La présidente de la Banque centrale européenne (BCE), Christine Lagarde, lance un avertissement aux grandes puissances mondiales : faute de coopération, l’économie internationale risque de basculer vers une « autodestruction ».
S’exprimant dans un contexte marqué par l’intensification des rivalités géopolitiques et commerciales, jeudi 5 mars 2026, elle a souligné que l’ordre économique mondial traverse une phase de fragmentation croissante. Elle noté que la montée du protectionnisme, la rivalité stratégique entre grandes puissances et la remise en cause des règles multilatérales menacent la stabilité du système économique international.
D’ailleurs, Christine Lagarde a insisté sur un paradoxe central : malgré les tensions politiques, les économies restent plus interconnectées que jamais.
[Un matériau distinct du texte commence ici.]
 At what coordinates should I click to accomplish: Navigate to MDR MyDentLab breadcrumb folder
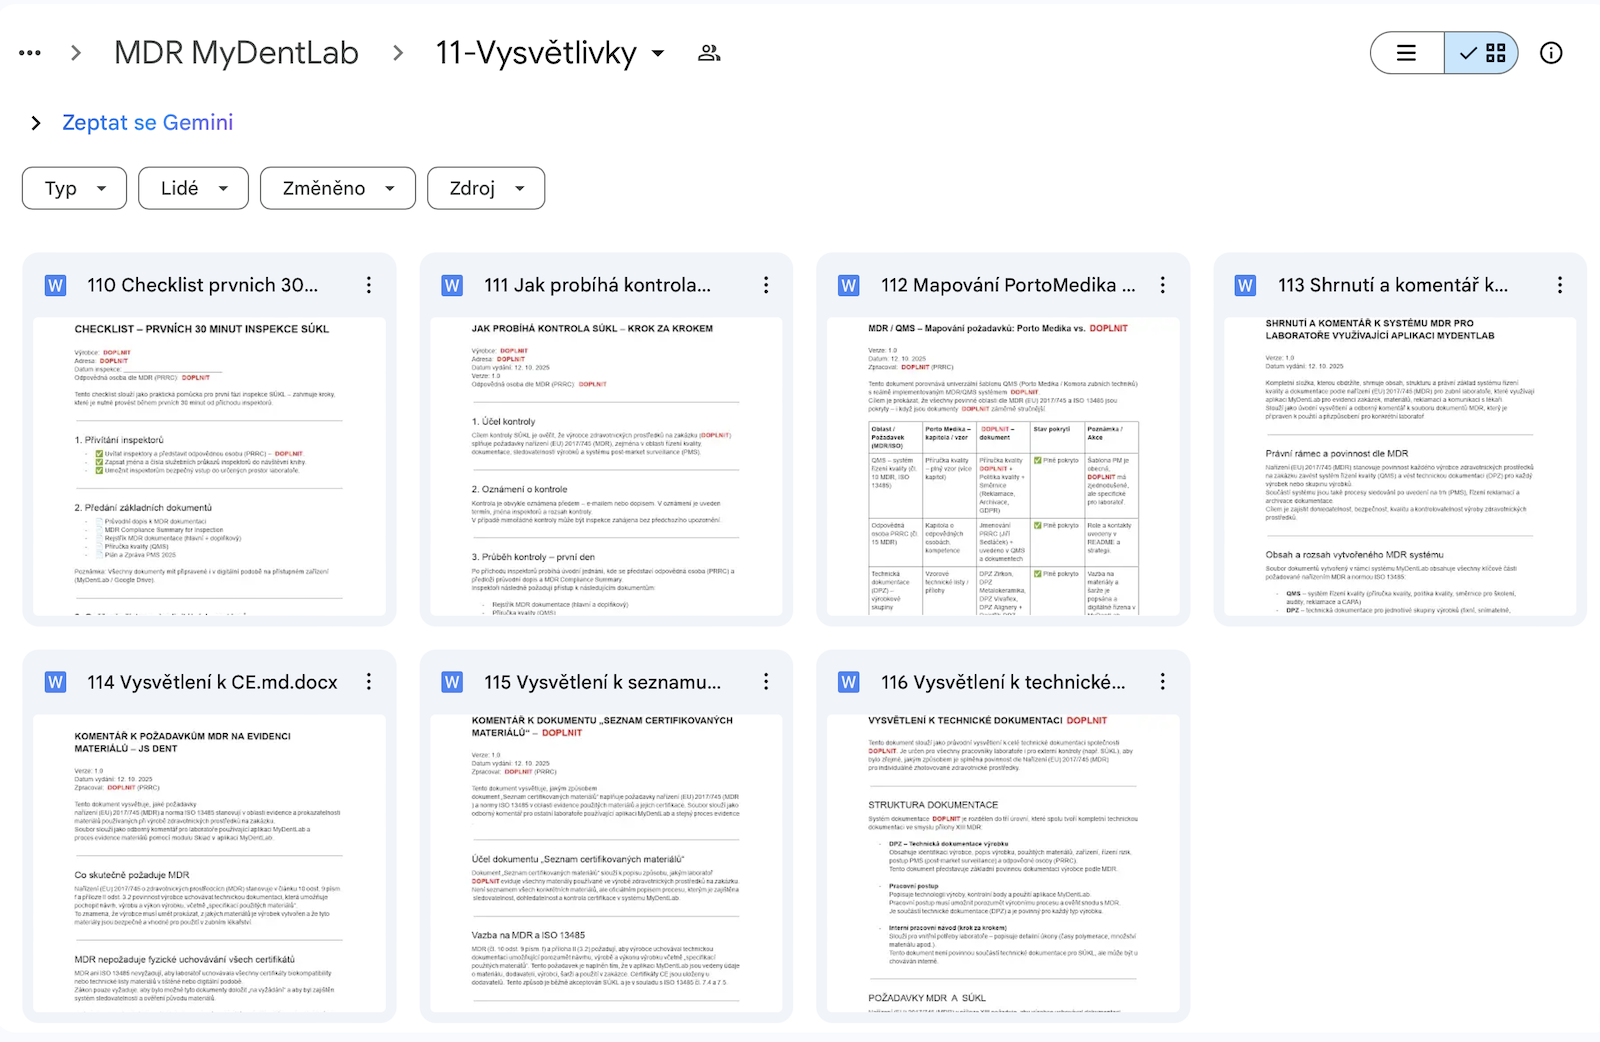click(236, 53)
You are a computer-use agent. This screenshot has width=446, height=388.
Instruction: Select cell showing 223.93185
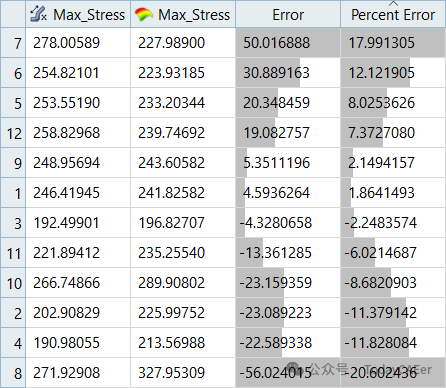point(183,73)
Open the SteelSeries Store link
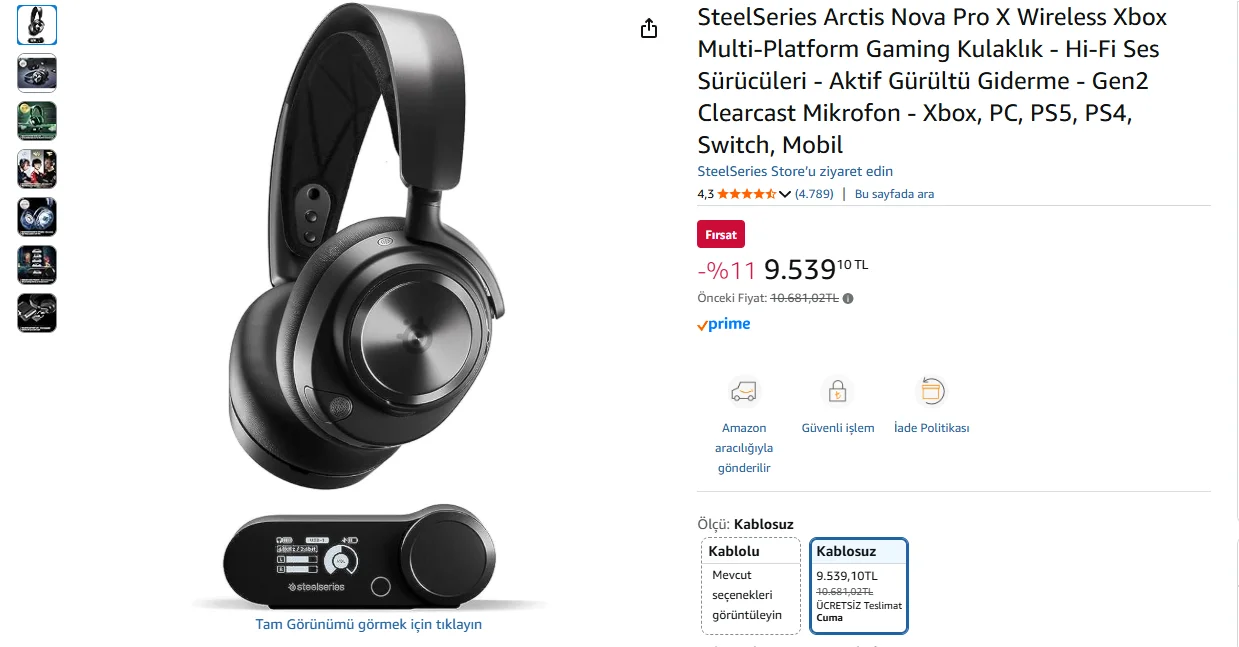 795,171
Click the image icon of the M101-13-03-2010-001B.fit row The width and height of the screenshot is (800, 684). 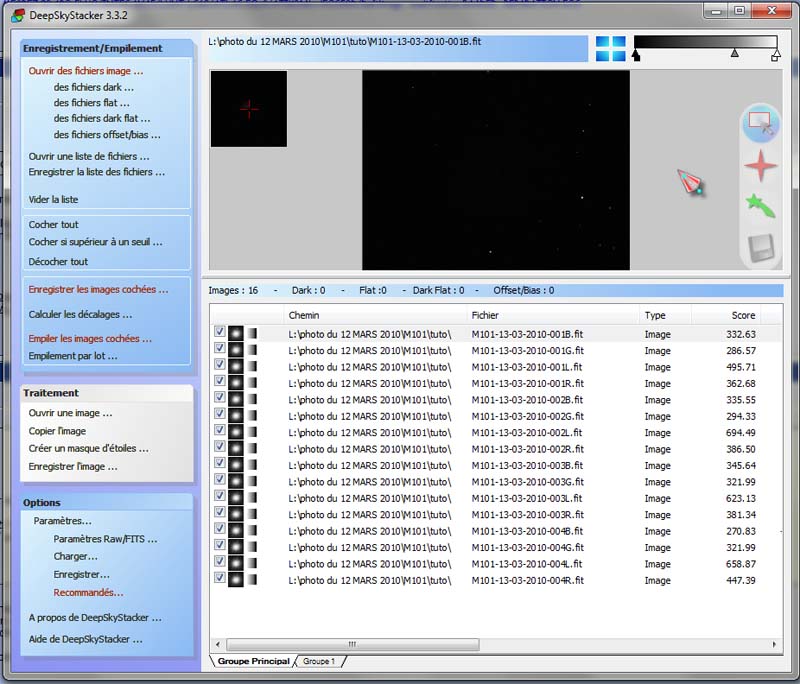coord(236,334)
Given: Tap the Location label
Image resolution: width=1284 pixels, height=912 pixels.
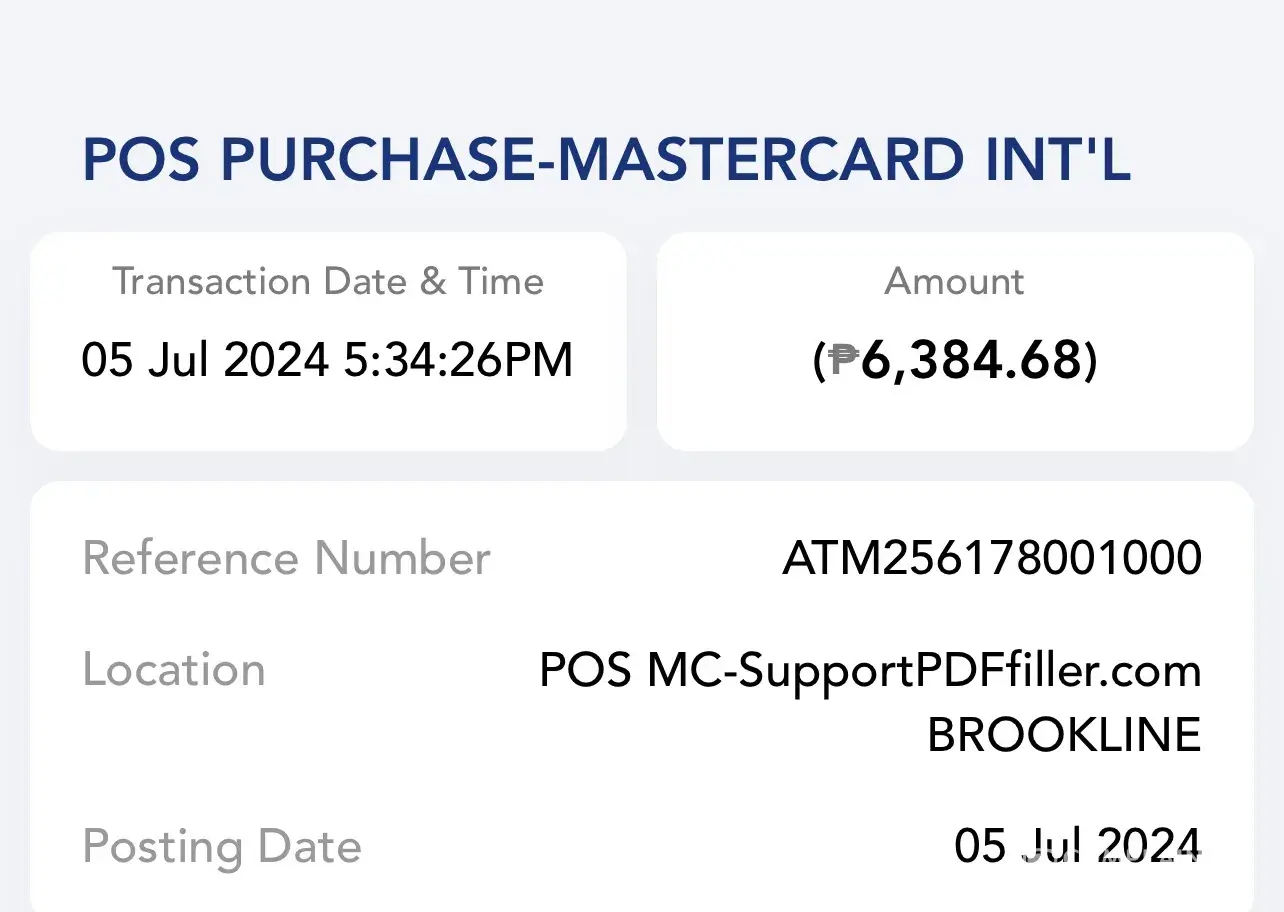Looking at the screenshot, I should (174, 669).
Les chaînes d’approvisionnement mondiales et l’intégration financière rendent les États dépendants les uns des autres, ce qui augmente considérablement le coût d’une rupture de coopération.
Dans ce contexte, la présidente de la BCE estime que l’abandon du multilatéralisme pourrait entraîner des effets économiques négatifs pour l’ensemble des acteurs, y compris les puissances qui cherchent à renforcer leur autonomie stratégique. L’isolement ou la confrontation économique risqueraient de déclencher des cycles de représailles commerciales et financières, conduisant à un affaiblissement généralisé de la croissance mondiale.
Elle a ainsi appelé les grandes économies à préserver les mécanismes de coopération internationale, notamment dans les domaines du commerce, de la régulation financière et de la stabilité monétaire. Elle affirme que les institutions internationales et les règles communes restent indispensables pour éviter une fragmentation de l’économie mondiale en blocs rivaux.
Pour Christine Lagarde, l’enjeu dépasse la seule performance économique. Il s’agit aussi de préserver un ordre international capable de garantir la stabilité, la prospérité et la confiance entre les nations. Sans coordination entre les principales puissances, prévient-elle, les tensions actuelles pourraient dégénérer en une spirale de décisions économiques contre-productives pour tous.